I'm surprised the RISC-V cpu support parallel stores.
Typical x86 desktop cpu can only do single store (and two loads) every clock.
Clearly doing writes offset from both ends of the buffer does
reduce the number of control instructions relative to the stores.
Since memory writes can easily be queued I'd expect that your
'aim' would be one write every clock.
Achieving that requires knowledge of which instructions can execute in
parallel and the delays associated with correctly predicted branches.
That will very much depend on which RISV-V cpu you have.
Since any loop is at least two instructions (addi+blt) you almost
certainly need at least two writes per iteration.
I do think you are missing a trick though.
IIRC some RISC-V cpu properly support misaligned writes.

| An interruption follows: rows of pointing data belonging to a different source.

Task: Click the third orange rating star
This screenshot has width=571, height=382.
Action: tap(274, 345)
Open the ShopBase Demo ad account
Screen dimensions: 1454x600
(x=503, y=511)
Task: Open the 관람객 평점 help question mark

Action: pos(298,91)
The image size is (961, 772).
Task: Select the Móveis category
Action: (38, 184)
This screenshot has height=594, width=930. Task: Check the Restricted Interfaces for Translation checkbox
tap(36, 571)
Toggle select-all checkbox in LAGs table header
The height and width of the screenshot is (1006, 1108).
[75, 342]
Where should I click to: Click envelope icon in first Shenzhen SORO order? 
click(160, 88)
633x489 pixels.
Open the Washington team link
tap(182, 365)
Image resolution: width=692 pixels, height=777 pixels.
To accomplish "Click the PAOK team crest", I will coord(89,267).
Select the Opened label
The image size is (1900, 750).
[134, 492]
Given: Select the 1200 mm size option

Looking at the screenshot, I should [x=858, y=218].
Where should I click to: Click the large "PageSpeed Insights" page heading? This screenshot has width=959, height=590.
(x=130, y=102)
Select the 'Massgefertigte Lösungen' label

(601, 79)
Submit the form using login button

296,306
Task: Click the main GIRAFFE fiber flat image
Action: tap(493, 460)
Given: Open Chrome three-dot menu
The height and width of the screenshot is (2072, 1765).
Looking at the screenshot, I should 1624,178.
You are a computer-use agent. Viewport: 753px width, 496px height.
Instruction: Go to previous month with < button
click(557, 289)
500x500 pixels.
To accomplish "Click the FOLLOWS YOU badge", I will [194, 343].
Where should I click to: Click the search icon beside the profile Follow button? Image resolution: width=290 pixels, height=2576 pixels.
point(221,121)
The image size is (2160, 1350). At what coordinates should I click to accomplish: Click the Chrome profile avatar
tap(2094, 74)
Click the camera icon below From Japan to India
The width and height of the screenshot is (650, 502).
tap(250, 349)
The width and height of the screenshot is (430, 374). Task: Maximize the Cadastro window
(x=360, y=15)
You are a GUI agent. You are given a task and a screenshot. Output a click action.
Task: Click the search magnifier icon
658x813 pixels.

In that case, for long enough memset you can do something like:
end = start + length;
*(u64 *)start = 0
start = (start + 24) & ~15;
do {
*(u64 *)(start - 16) = 0;
*(u64 *)(start - 8) = 0;
start += 16;
} while (start < end);
*(u64 *)(end - 16) = 0;
*(u64 *)(end - 8) = 0;
> Because I am not a chip designer, I find it difficult to answer specific energy
> consumption costs. Do you have any suggestions and how to conduct testing in this
> regard? I think although storage has increased, there has been a corresponding
> reduction in jumps and the use of pipelines.
Energy use will pretty much depend on the number of clocks.
Anything else will be 2nd order noise.
What does make a difference is that increasing the code size
evicts other code from the I-cache.
This has a knock-on effect on overall system performance.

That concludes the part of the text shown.